PROBLEM REQUIREMENTS » According to the article on 351 Water Street, how much less energy does the building use than a conventional building of equivalent size?

EXCERPT PROVIDED »

= = = =

Canadian Consulting Engineer

351 Water Street – Award of Excellence

December 2, 2016
By Stantec

Jury Comments: “This project showed an innovative use of seawater in a geo-exchange system. It reduced the use of energy by 35 per cent, and helped to create a sustainable and healthy work environment. The approach was also respectful of the historical surroundings.”

Geoexchange seawater well at 351 Water Street, St. John's, Nfld.  Image:  Stantec.

Geoexchange seawater well at 351 Water Street, St. John’s, Nfld. Image: Stantec.

351 Water Street, St. John's, Nfld.  Image: Stantec.

351 Water Street, St. John’s, Nfld. Image: Stantec.

From the October-November 2016 print issue, p. 41

East Port Properties’ goal in building 351 Water Street in downtown St. John’s was to create a facility that was innovative, sustainable, healthy to work in, and respectful of its surroundings. It is the first building in Newfoundland and Labrador to be heated and cooled using seawater.
As prime consultant, Stantec designed the building and its mechanical-electrical systems. It consists of a 168,000-sq.ft., six-storey LEED-registered office tower standing above a six-level parkade and prime retail and commercial space.
The building uses the renewable energy source at its doorstep — the St. John’s Harbour — for heating and cooling. It extracts and discharges energy from the harbour seawater, resulting in 35% less energy usage than a conventional building of equivalent size.
Designing the seawater heating and cooling system posed a unique challenge for Stantec. The building sits approximately 20 metres from the harbour. The land between is crowded with infrastructure, which meant it was not possible to use conventional intake and discharge structures.
The building also sits on low lying, manmade land that consists of highly permeable geological material and fill. Seawater permeates the underground soils below the building, which led Stantec to investigate whether it were possible to extract or discharge the energy from this underground seawater.

= = = =

DATA SUPPLIED »

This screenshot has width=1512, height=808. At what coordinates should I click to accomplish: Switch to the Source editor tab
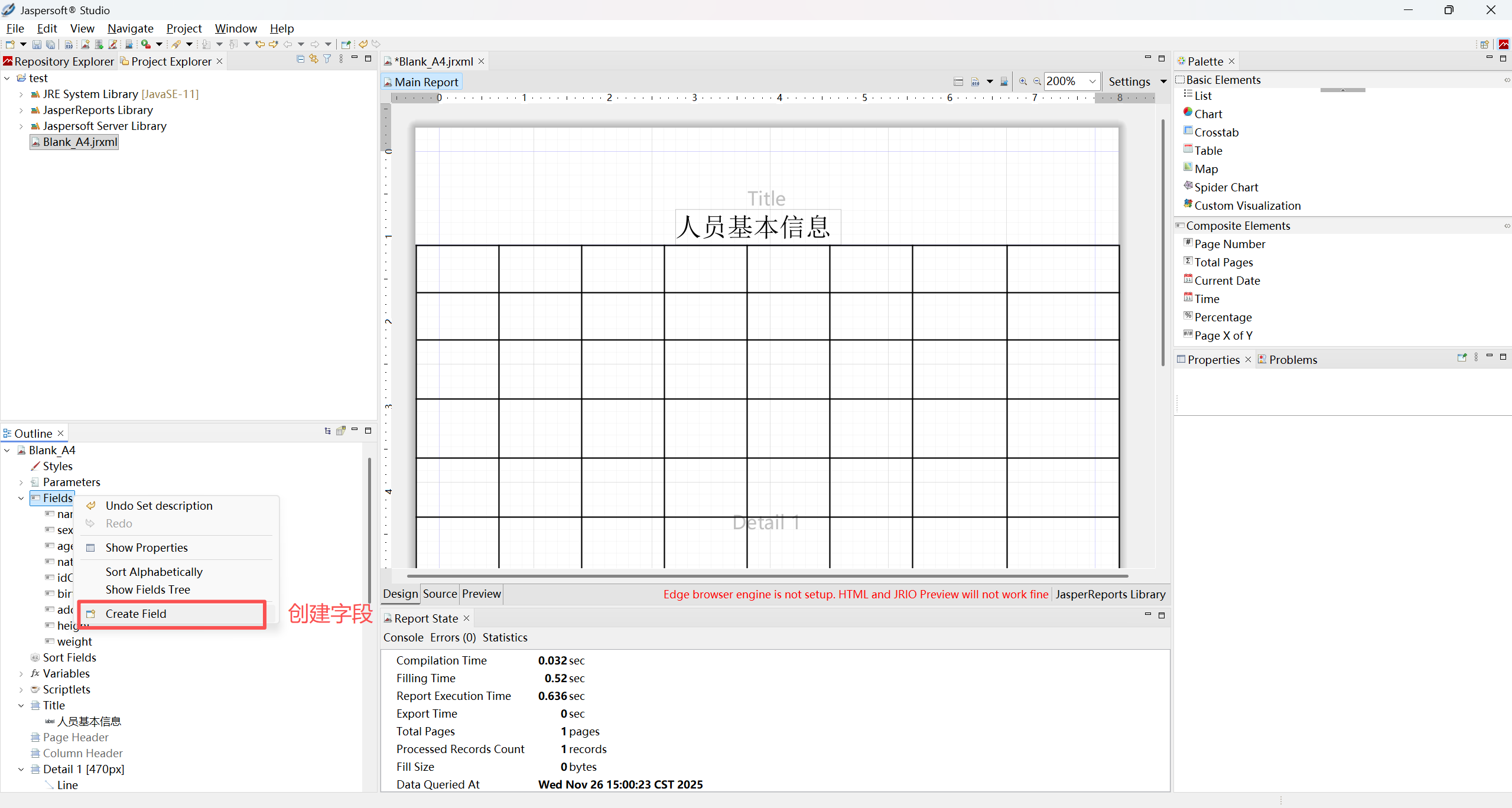(x=440, y=594)
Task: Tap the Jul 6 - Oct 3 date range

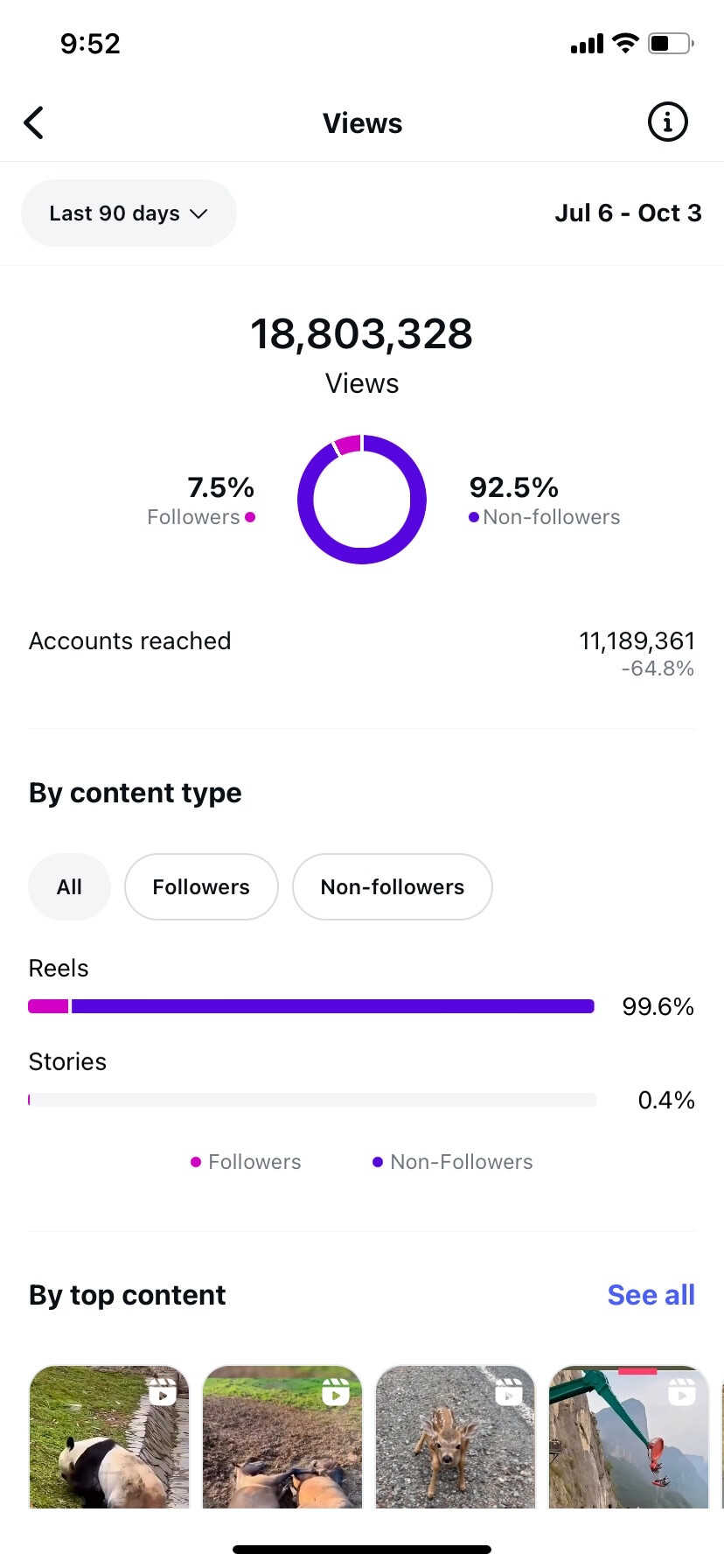Action: tap(628, 214)
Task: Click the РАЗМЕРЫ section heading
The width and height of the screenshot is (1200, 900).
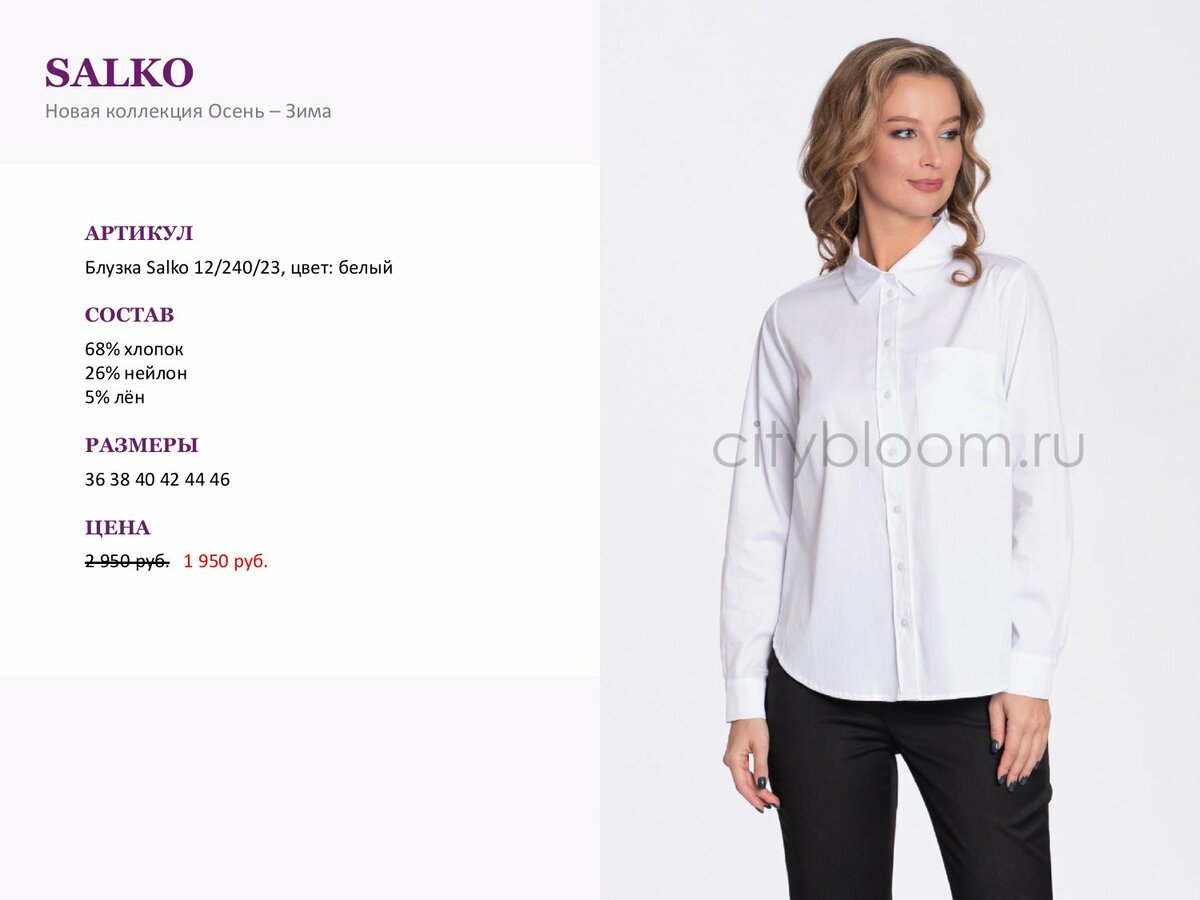Action: point(141,446)
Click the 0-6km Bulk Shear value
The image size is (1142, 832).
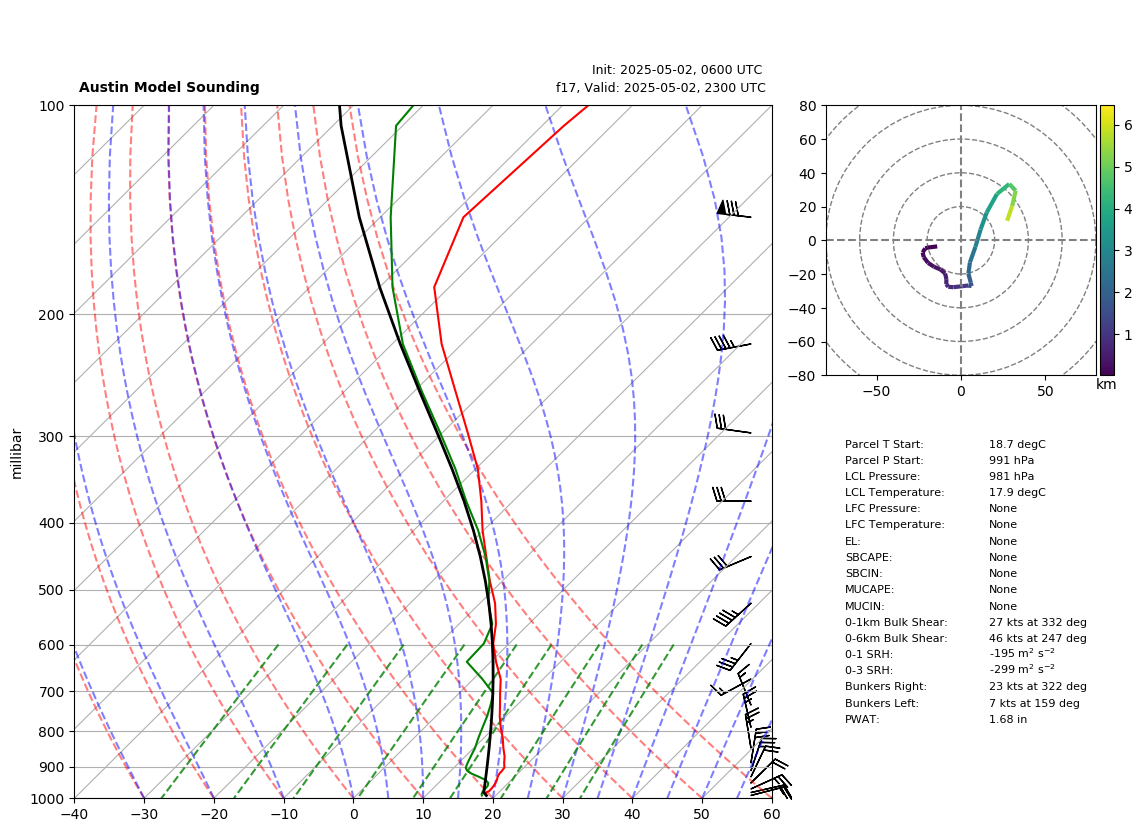[1037, 638]
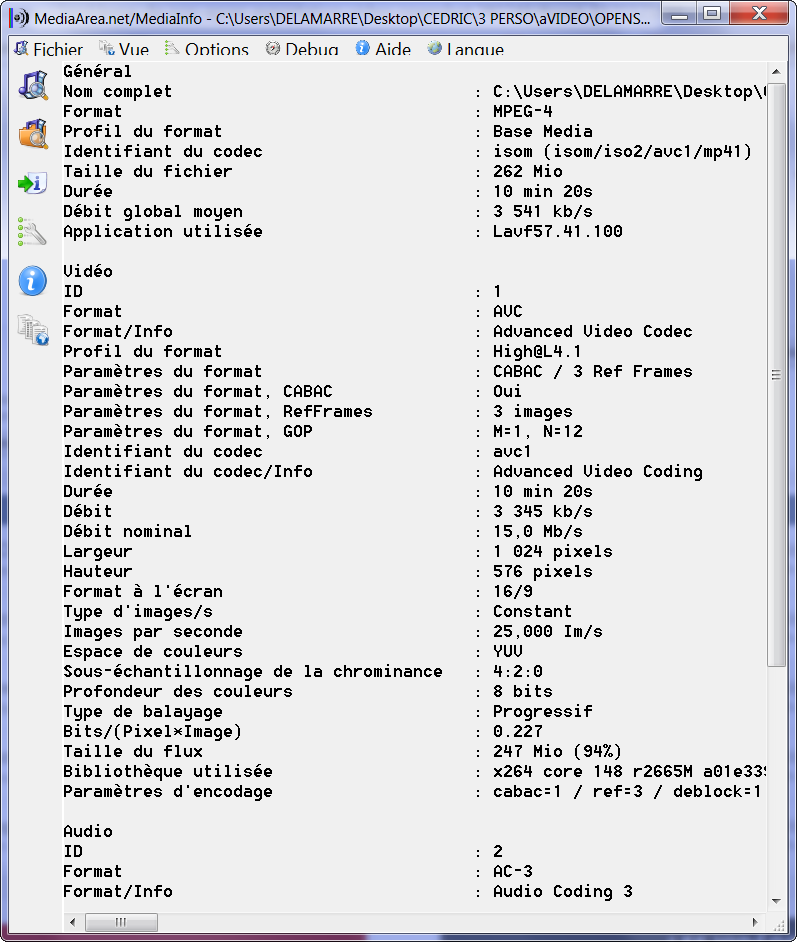Click the horizontal scrollbar thumb
Viewport: 797px width, 942px height.
[x=120, y=921]
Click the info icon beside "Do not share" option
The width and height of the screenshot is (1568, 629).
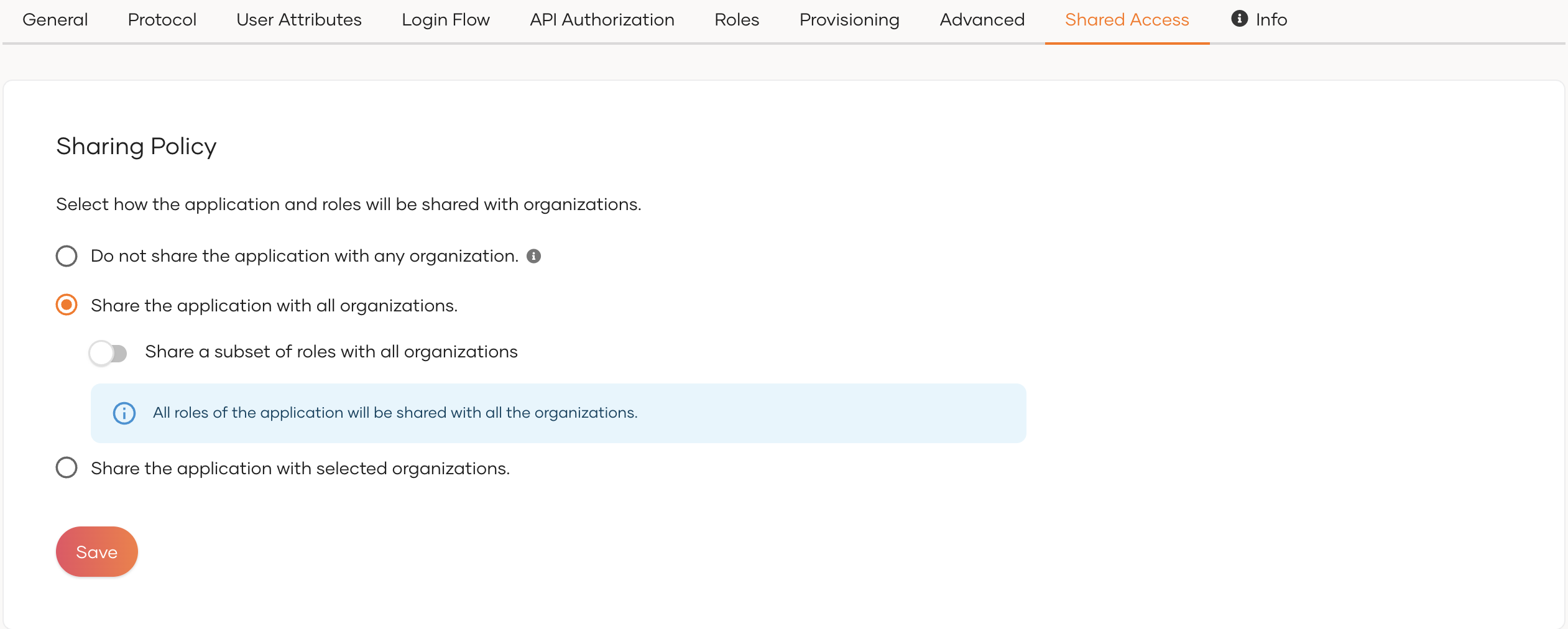point(533,256)
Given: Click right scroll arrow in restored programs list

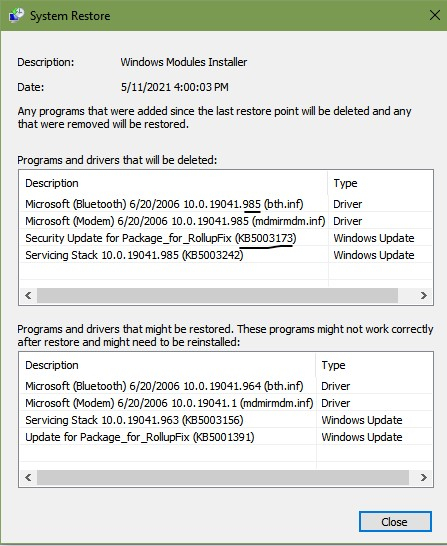Looking at the screenshot, I should [423, 477].
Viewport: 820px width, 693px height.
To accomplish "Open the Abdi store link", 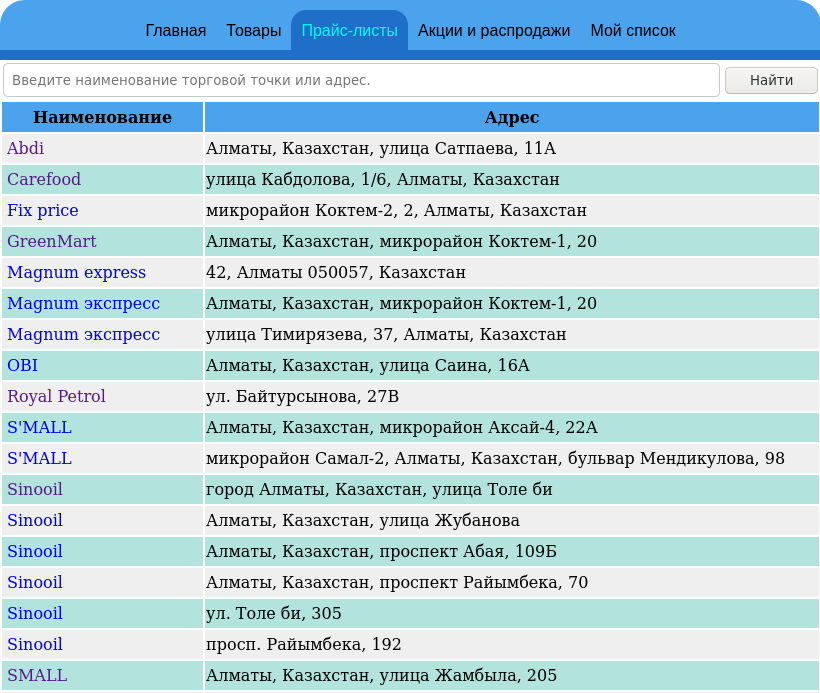I will click(x=26, y=149).
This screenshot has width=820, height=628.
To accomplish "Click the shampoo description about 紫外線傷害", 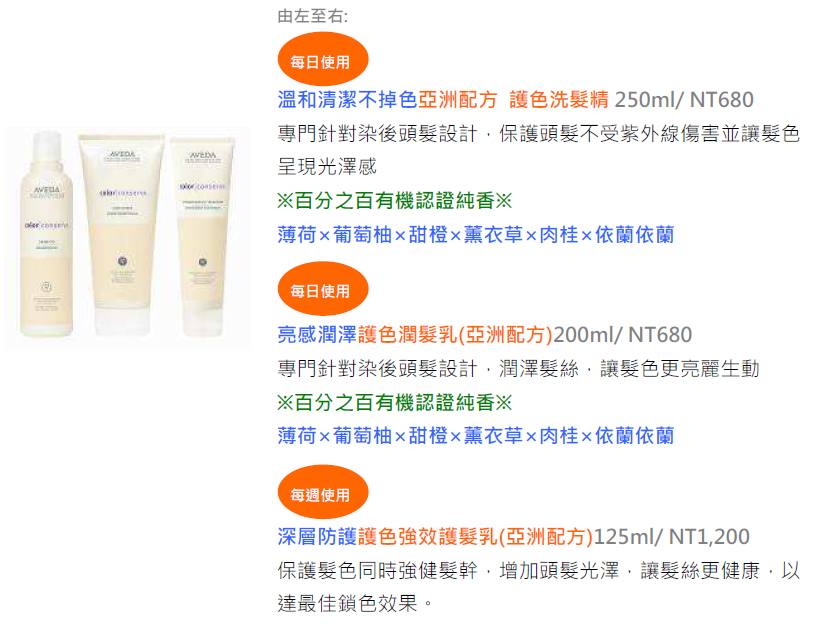I will pyautogui.click(x=539, y=150).
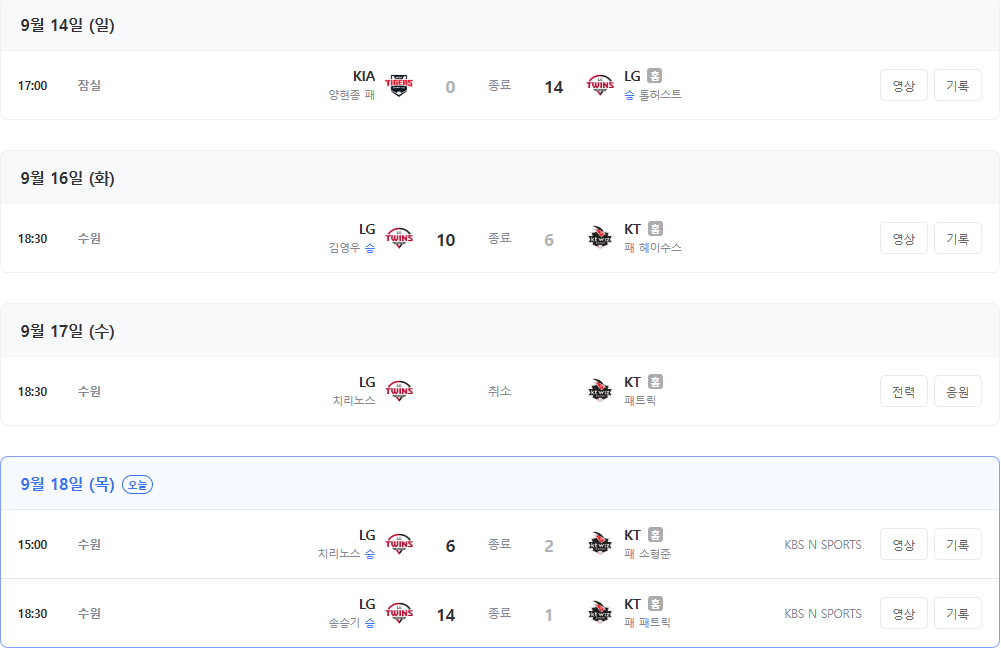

= = = =

SOLVED EXERCISE » 35% less energy.